As for blokes 'wanting more' although a generalisation, there's probably a lot of truth in this. I think when you are very attracted to someone, either physically or as a whole person, its hard not to think that way, at least in the first instance. If the guy is mature though, and perhaps more importantly the female is frank, honest and does not seek to manipulate out of being flattered by the attention in any way, then a good honest friendship can form easily. Again this depends on the maturity of the woman in question.

I remember seeing an interview with Dustin Hoffman reasonably recently where he said he only realised late in life that he'd pretty much ignored every woman he'd been introduced to that he didn't feel physically/sexually attracted to. He said when he realised this, he literally burst into tears, not just out of embarrassment at his own shallowness, but out of all the missed opportunities to form meaningful friendships/relationships with amazing, interesting, inspiring women.

As a man out of his 20's and over the wild uncontrollable 'mojo' phase of my life (its still there and ready for action, its just the jedi training has kicked in and I am more aware of its power now!) I can totally relate to that. Of course when you meet someone you feel wildly attracted to physically, the 'Need to fuck' instinct kicks in, its in all of us. I'm pretty sure its in most women as well, just not as pronounced as in men.

Because I have a lot of female friends, someone who is insecure is not the girl for Ed. It just wouldn't work. I would never, ever make a girlfriend feel second best to one of my friends, the relationship as a lover is different. But I'm not going to not show a female friend affection and love. This fits in with the controlling thread. An insecure person will project those insecurities onto an innocent friendship.

Again though, I've been in a situation where a girl I was seeing did not care about making me feel second best to others that caught her eye. If I'd been less insecure at the time I'd have told her it wasn't acceptable and walked away. As it was I tolerated it and I suffered as a result.

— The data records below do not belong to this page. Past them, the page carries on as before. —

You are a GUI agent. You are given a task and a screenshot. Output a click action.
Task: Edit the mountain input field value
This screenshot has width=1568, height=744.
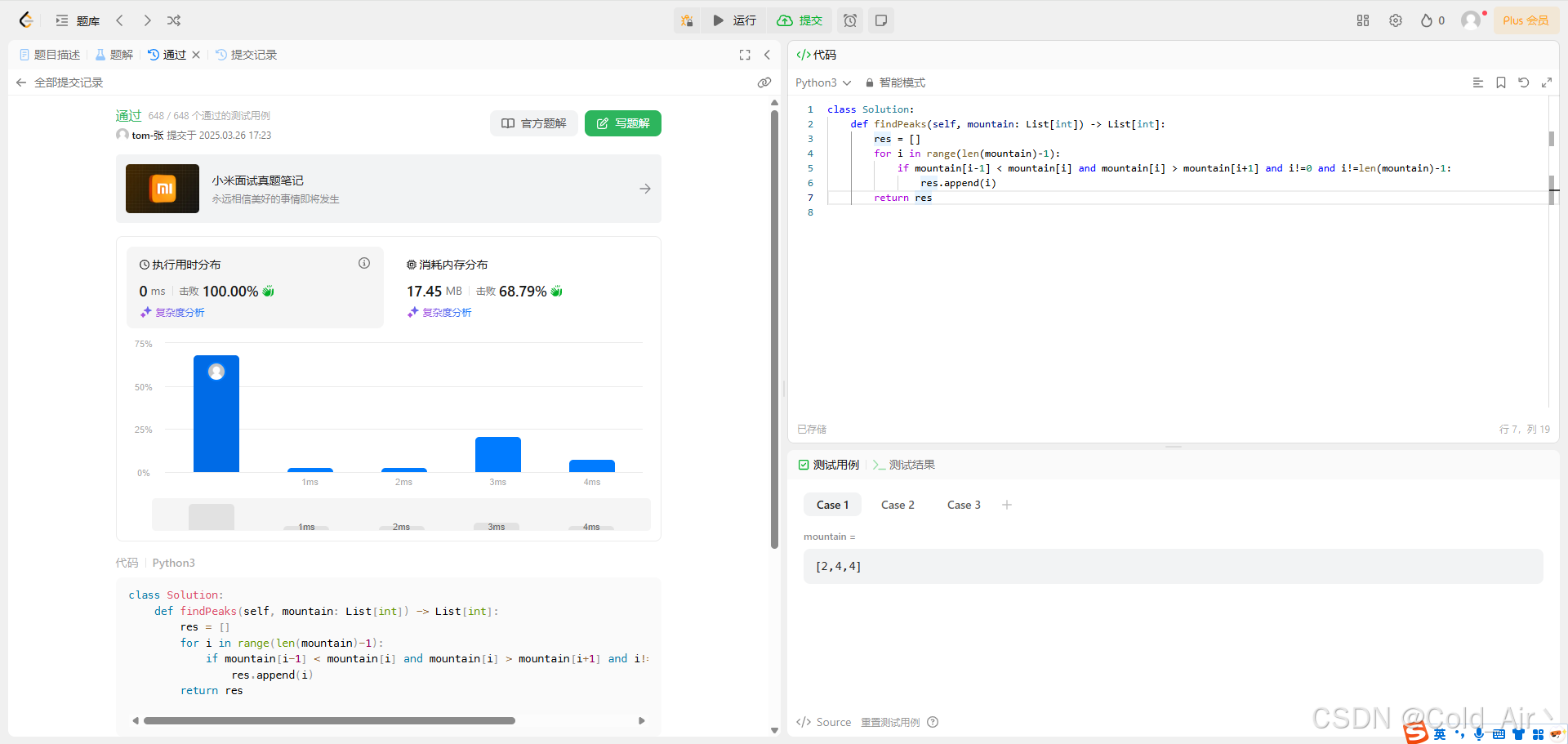(x=1173, y=566)
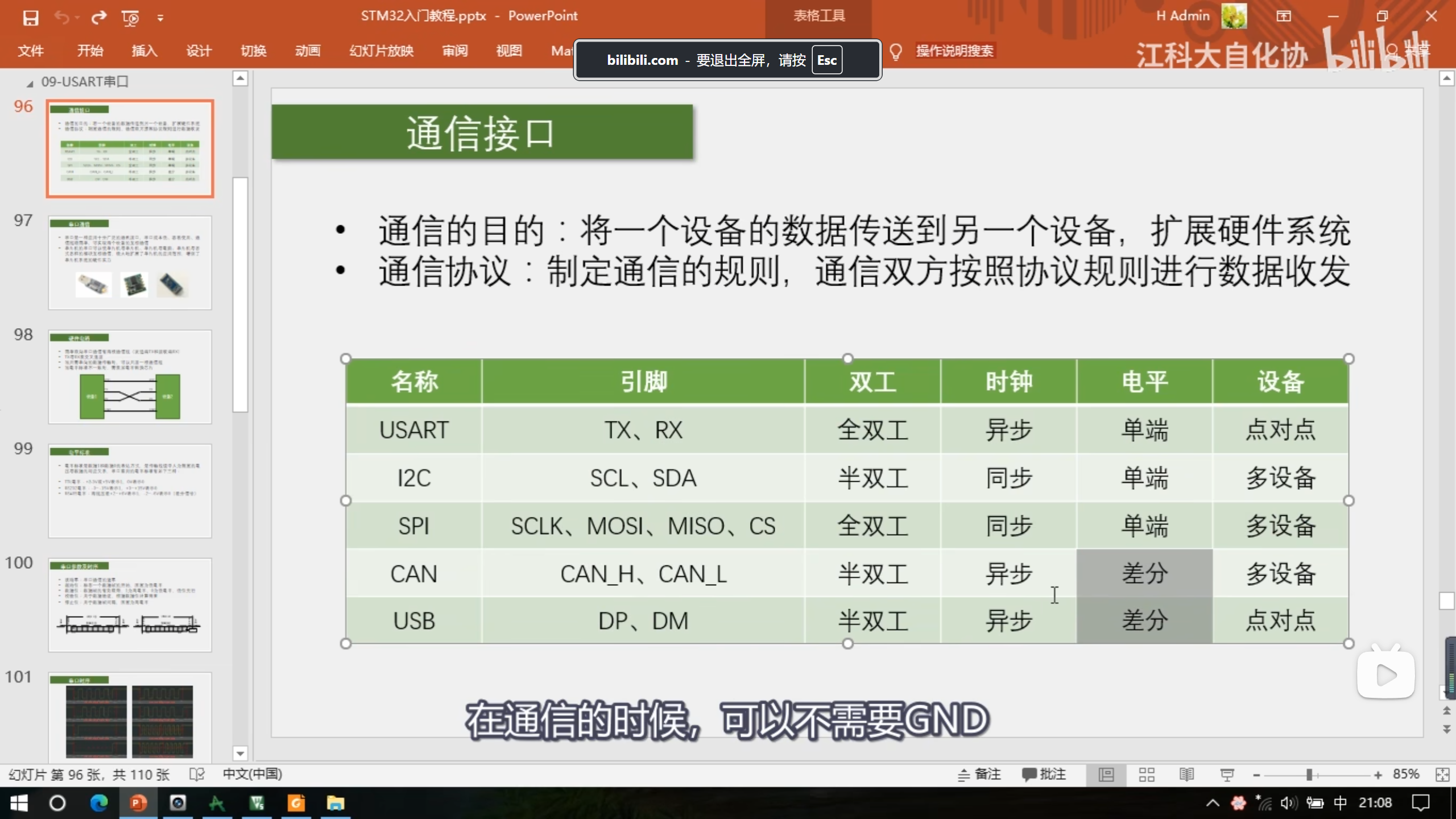
Task: Click 中文(中国) language indicator
Action: point(253,775)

This isn't trying to control, its just knowing what is acceptable to you, and sticking to it. Take nothing less, because you get what you deserve.

Was supposed to be a short reply, its a mini essay lol. I'll come back to this no doubt, that's just off the top of my head.
I'm glad you kind of validated & explained that from a male perspective, good example with that Dustin Hoffman. It was a bit of a taboo statement of me to make, because no female wants to believe it, (I certainly didn't), but I think its the truth in alot of, (by no means all) cases, that they would if they could. Everybodys different. I don't actually think it works the other way so much either, perhaps partially because women generally tend to be able to get their way with men easier than men with women, so they don't need to bother with a long winded farcical friendship in the first place? or maybe we're just less sexually governed? or naive as to some male motives?

Its just weird with SOME close male/female friendships, where are the boundaries? how do you distinguish your feelings? particularly if you're a man! Loads of male/fem friendships turn into relationships, so theres obviously a bit of both going on sometimes.